The article sparked controversy among UC Berkeley law students. Some called for him to be fired. That same week, more than 200 Berkeley Law alumni signed an open letter asking UC Berkeley's law school dean Erwin Chemerinsky to "take immediate action to stand up for free discourse on social justice and equality at Berkeley Law, and to protect the students," who they felt had been targeted by the article. The alumni letter argued that Solomon's article called "for employers to reject students seeking to advocate for human rights harm free speech." Dean Chemerinsky responded that Solomon's op-ed was free speech, while also noting that Solomon expressed a personal opinion and did not speak for the law school. UC Berkeley Professor and chair of the Palestinian and Arab Studies Program, Ussama Makdisi, vilified the article on X.

== "Mr. Trump, Investigate My Campus" article ==
On February 2, 2025, Solomon wrote another op-ed for the Wall Street Journal titled "Mr. Trump, Investigate My Campus." Citing the previous week's executive order from President Trump called "Additional Measures to Combat Anti-Semitism", he called for an investigation of incidents of antisemitism at UC Berkeley, citing a campus lecture that he said included Hamas rape denial.

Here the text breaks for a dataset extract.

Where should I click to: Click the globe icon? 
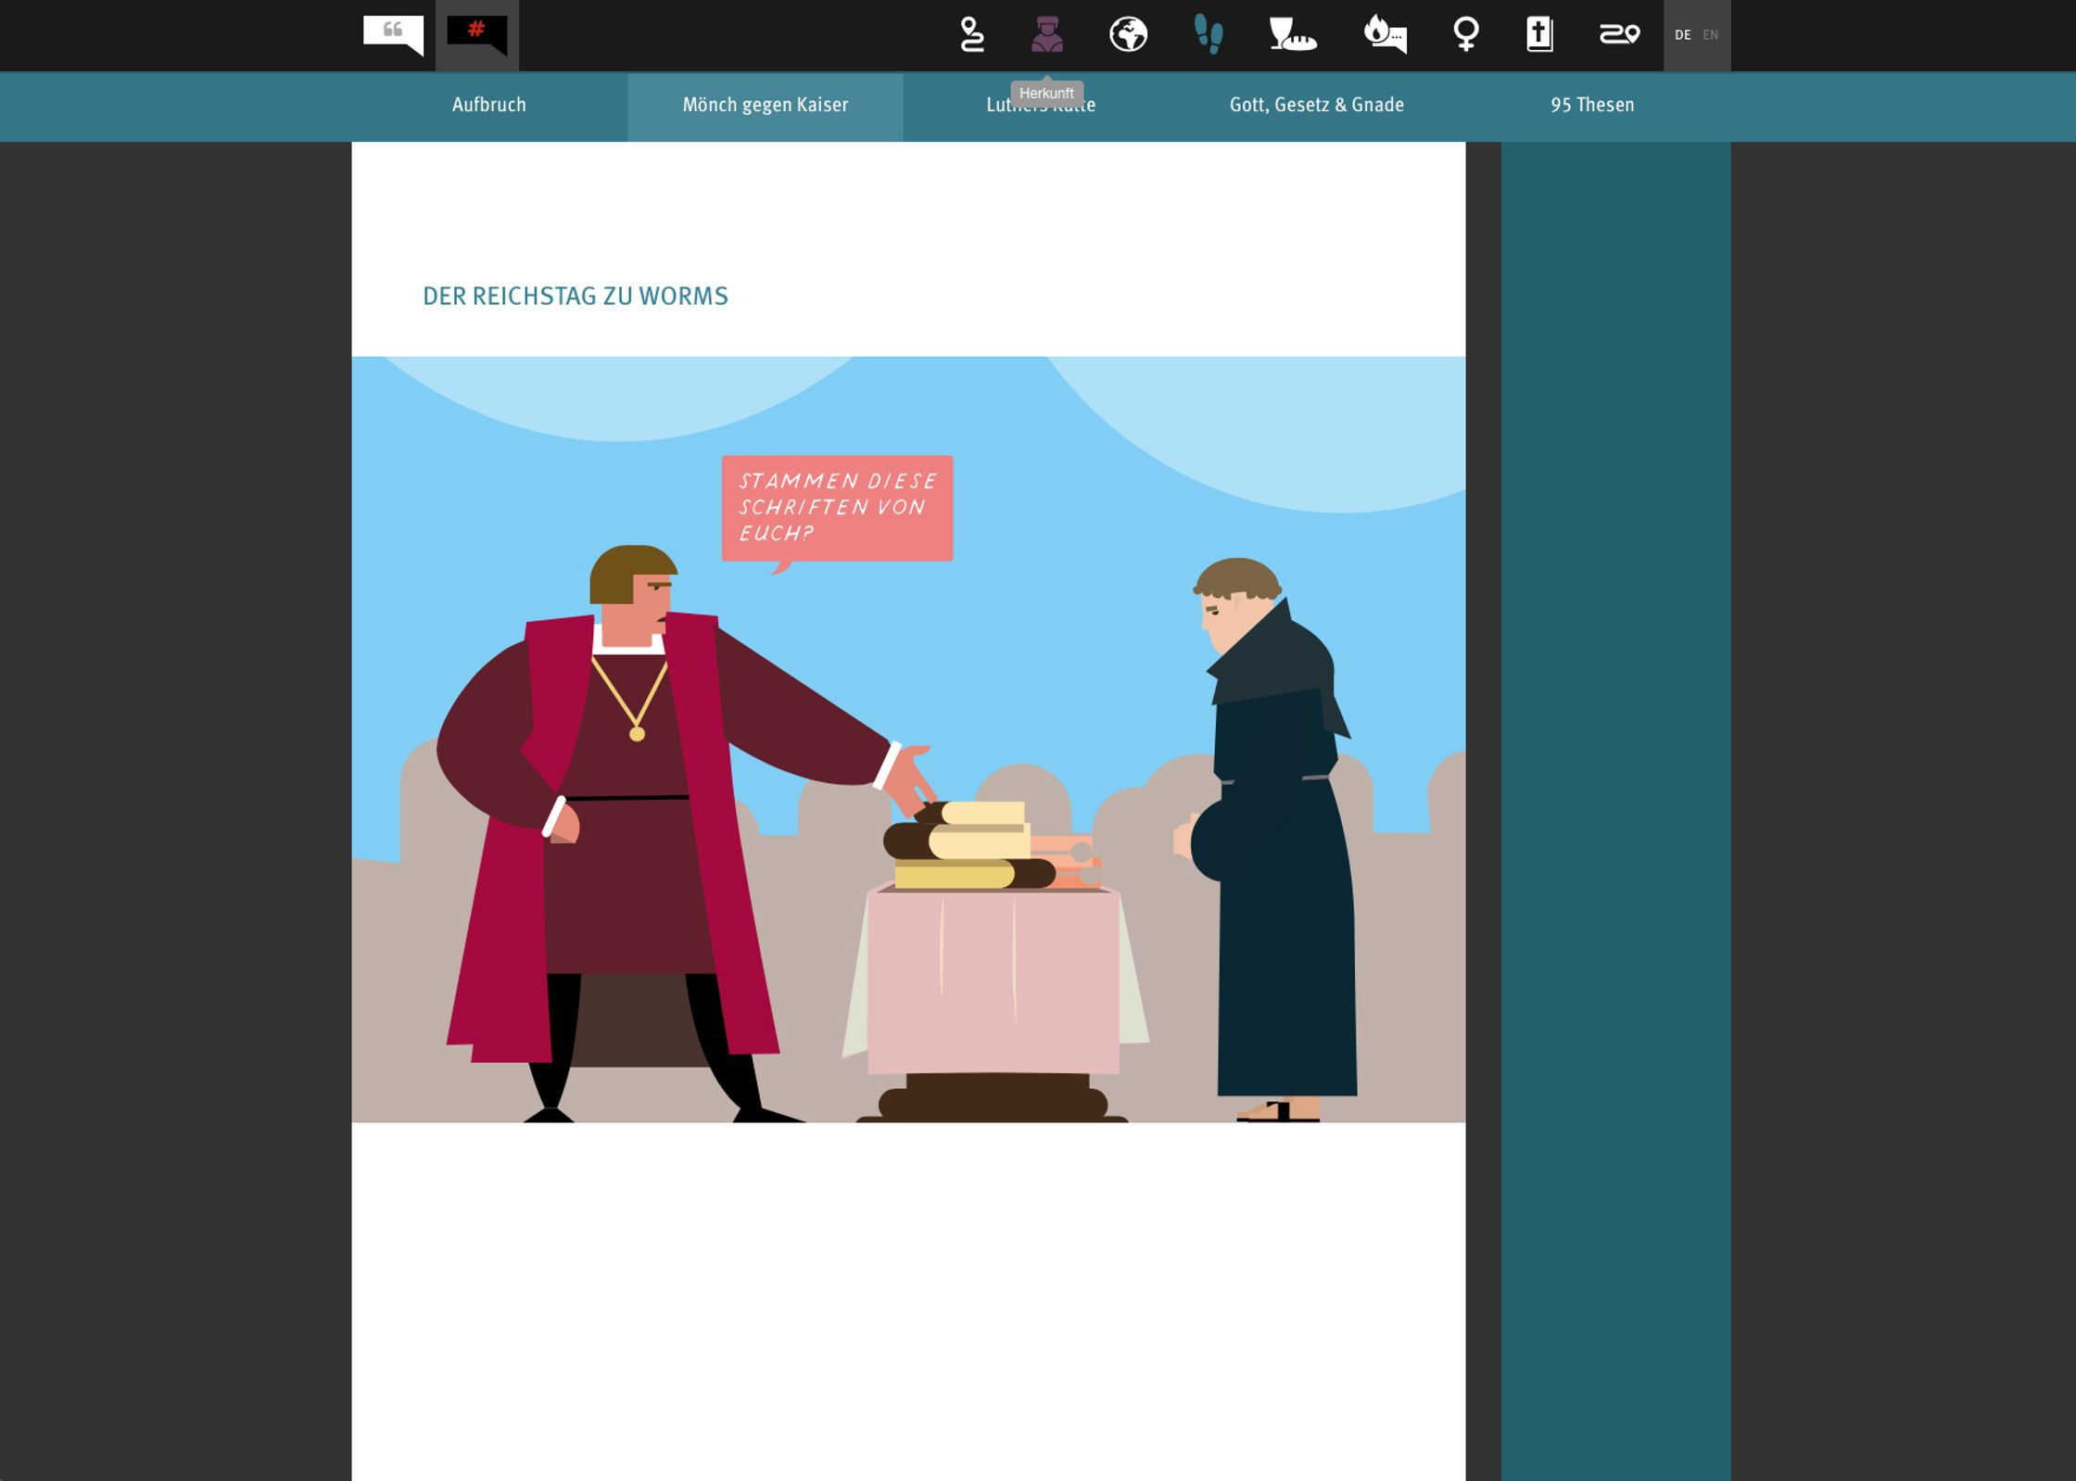1128,34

UC Berkeley was at this time already being investigated by the U.S. House Committee on Education and the Workforce. On February 3, 2025, the day following Solomon's article, the U.S. Department of Education announced an extension of that investigation, citing "almost no discipline for antisemitic violations" following the 2024 inquiry.

On February, 5, UC Berkeley's Chancellor Rich Lyons responded with his own op-ed, also in the WSJ, titled "No Need to Investigate My Campus, Mr. Trump." He clarifies that the lecture in question was optional for students. He also says that, though he does not object to Solomon "criticizing anyone who denies what Hamas was responsible for on Oct. 7, 2023," academic freedom and free speech prevent campus intervention in preventing events like the lecture referenced.

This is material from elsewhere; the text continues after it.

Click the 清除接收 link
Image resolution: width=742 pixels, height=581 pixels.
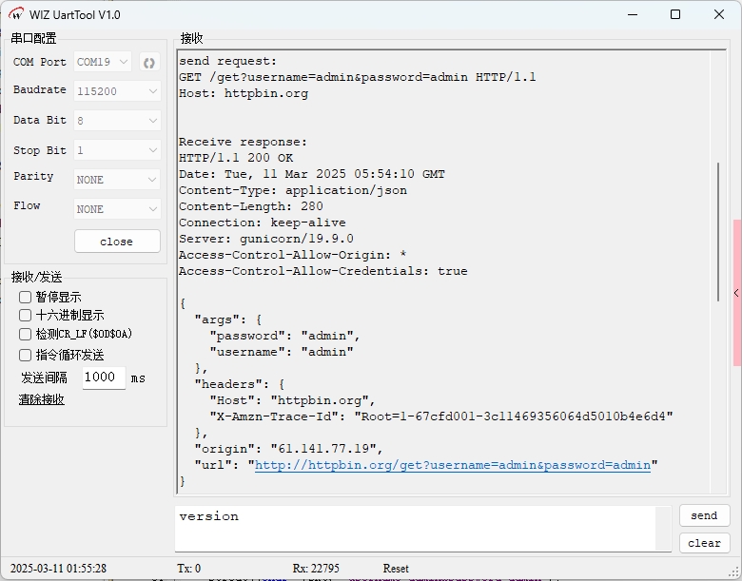42,399
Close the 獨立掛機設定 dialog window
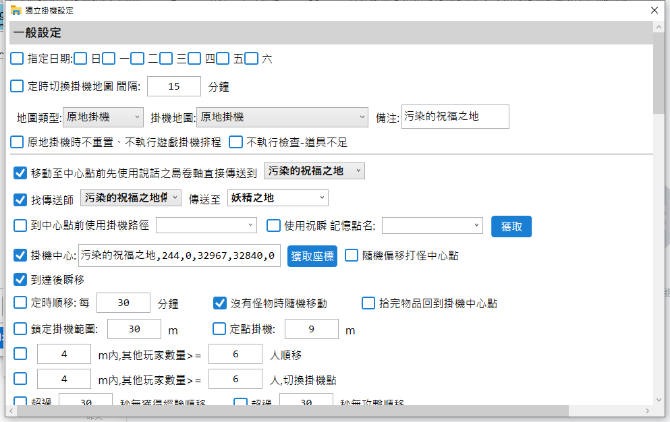Viewport: 670px width, 422px height. [653, 10]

Both op-eds were criticized by another UC Berkeley law professor, Ty Alper, in his own March 15 op-ed in the Daily Cal, a student-run newspaper, arguing that the school "must protect the right of all invited speakers to speak, regardless of the content of their speech," and that Solomon's article "should be met with unequivocal condemnation and a commitment to zealously fight any effort to punish political speech on campus."